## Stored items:
▬▬▬▬▬▬▬▬▬▬

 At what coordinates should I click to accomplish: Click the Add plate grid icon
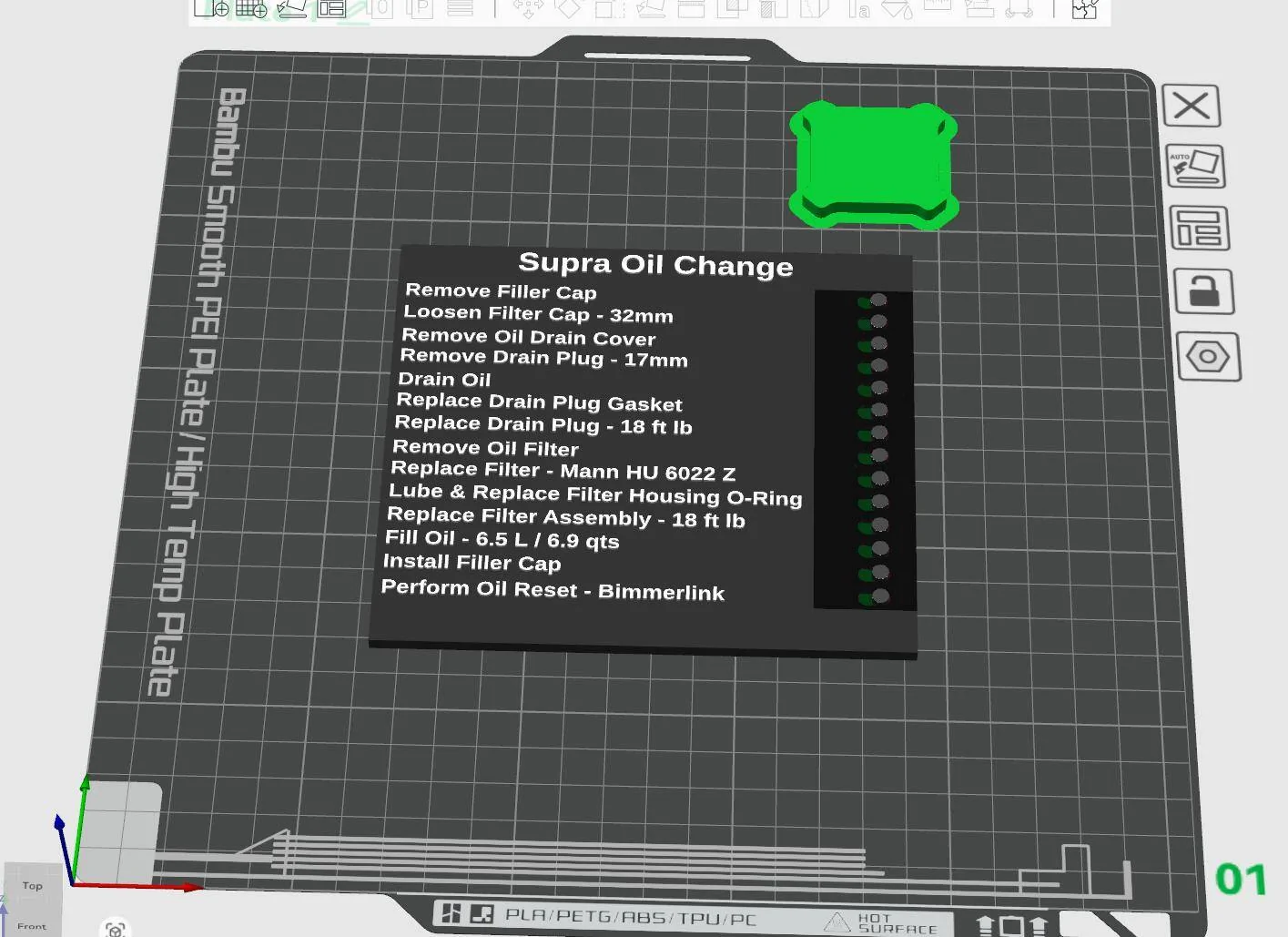(x=251, y=8)
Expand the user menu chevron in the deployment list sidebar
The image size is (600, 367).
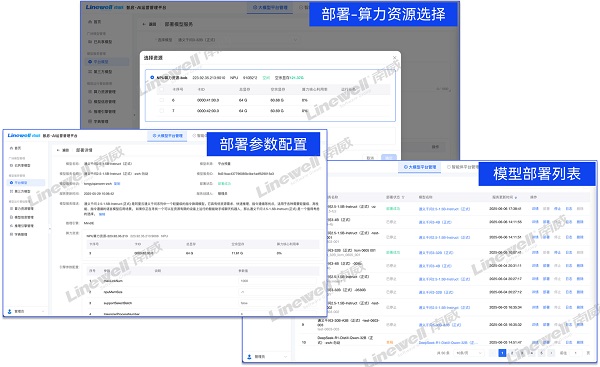285,357
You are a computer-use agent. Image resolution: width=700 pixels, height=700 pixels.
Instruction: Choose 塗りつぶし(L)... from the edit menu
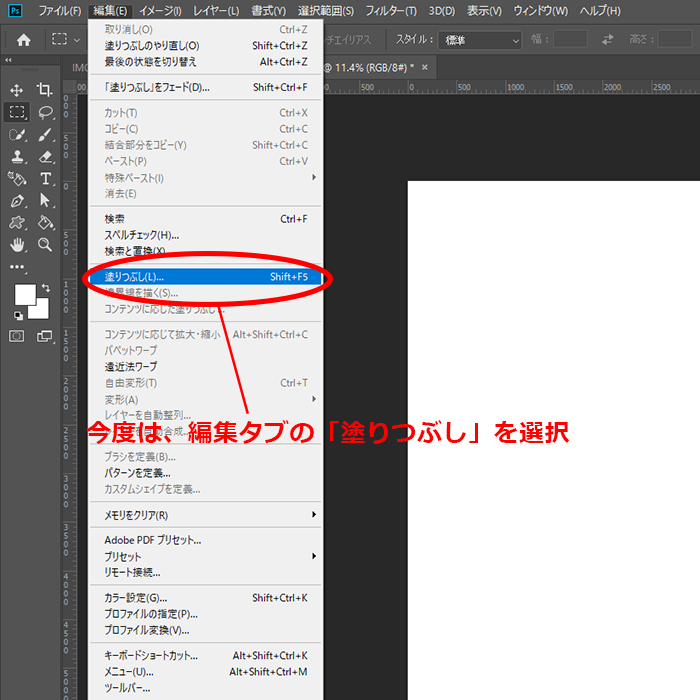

▬▬▬▬▬▬▬▬▬▬

## EXERCISE INSTRUCTIONS:
Show all lines from the data above in which the word "menu" appears.

## REPLY TO THE EXERCISE:
Expand the user menu chevron in the deployment list sidebar
Instruction: Choose 塗りつぶし(L)... from the edit menu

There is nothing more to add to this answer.